Arrange the lines from the line containing "The height and" up to and including the line containing "center [435, 840]." as a two-column CSV with the header columns input and output, one row per input and its output. Enclose each field in quotation marks, replace line breaks with spaces, and omit the pictures.
-- Material shown follows --
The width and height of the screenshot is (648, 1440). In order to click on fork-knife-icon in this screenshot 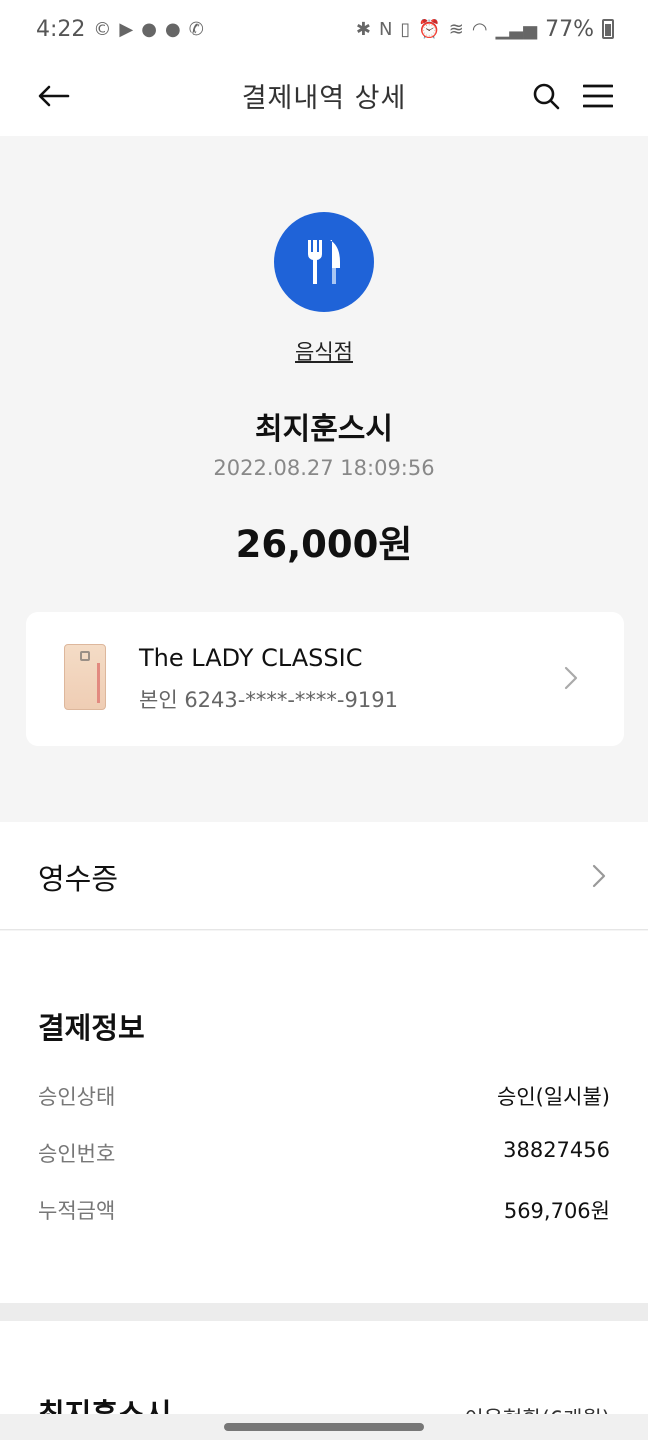, I will do `click(324, 262)`.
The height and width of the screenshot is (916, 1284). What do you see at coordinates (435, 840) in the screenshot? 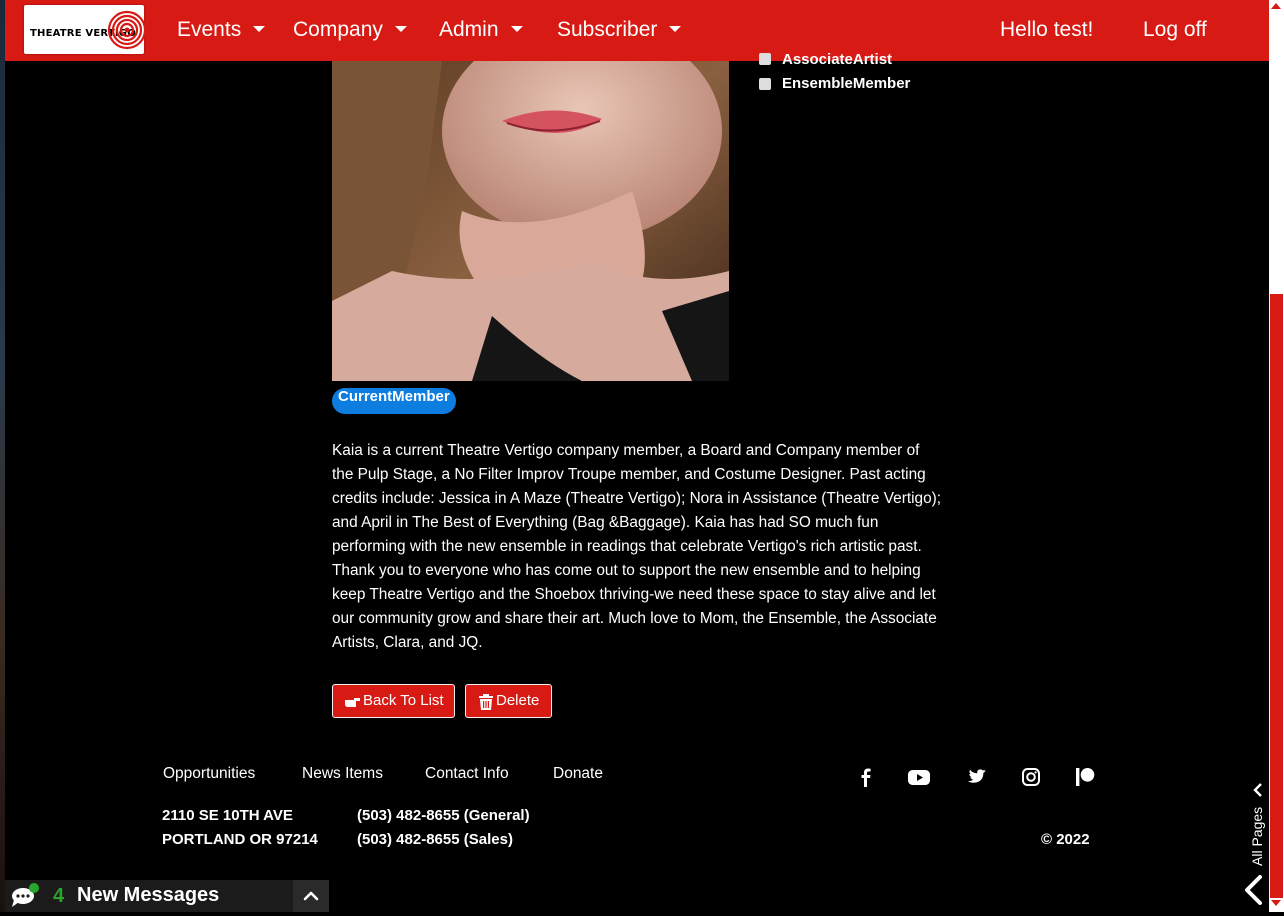
I see `phone-sales: (503) 482-8655 (Sales)` at bounding box center [435, 840].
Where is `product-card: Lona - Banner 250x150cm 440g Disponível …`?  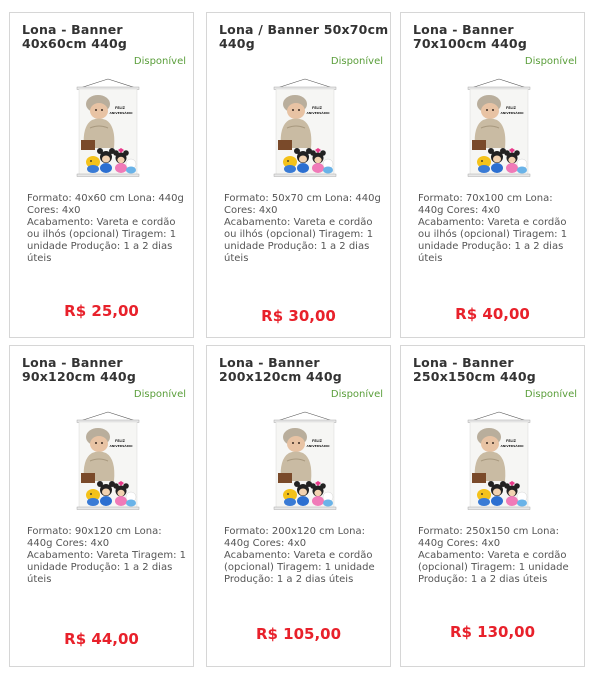
product-card: Lona - Banner 250x150cm 440g Disponível … is located at coordinates (492, 506).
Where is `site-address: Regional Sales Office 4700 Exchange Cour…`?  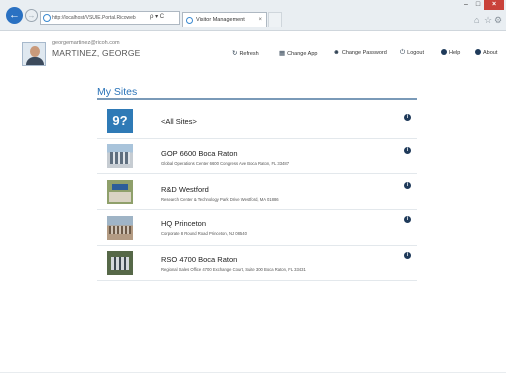 site-address: Regional Sales Office 4700 Exchange Cour… is located at coordinates (234, 270).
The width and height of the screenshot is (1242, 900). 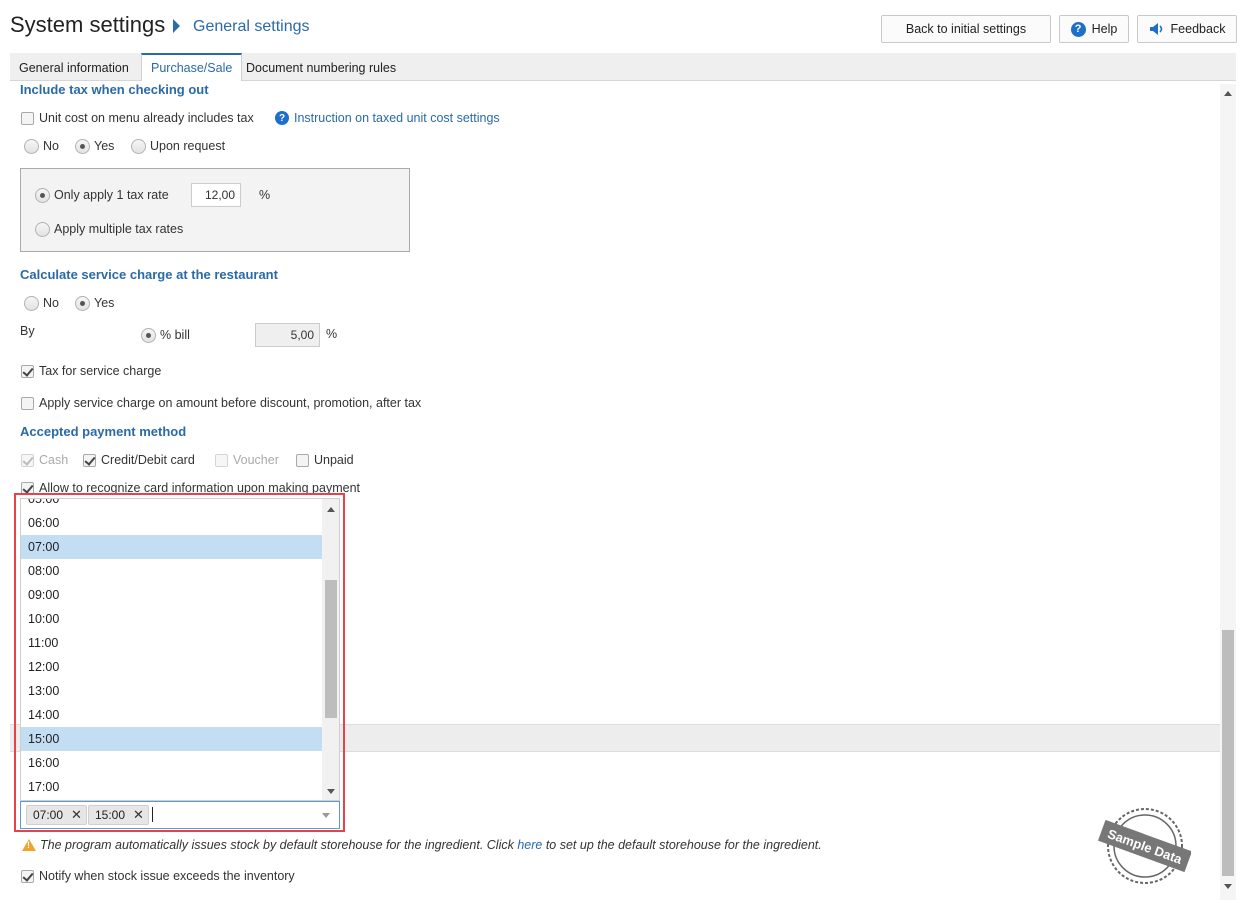 I want to click on tab-document-numbering-rules: Document numbering rules, so click(x=321, y=68).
-- Material shown concluded --
Written reply:
input,output
"The height and width of the screenshot is (916, 1284). What do you see at coordinates (435, 840) in the screenshot?","I see `phone-sales: (503) 482-8655 (Sales)` at bounding box center [435, 840]."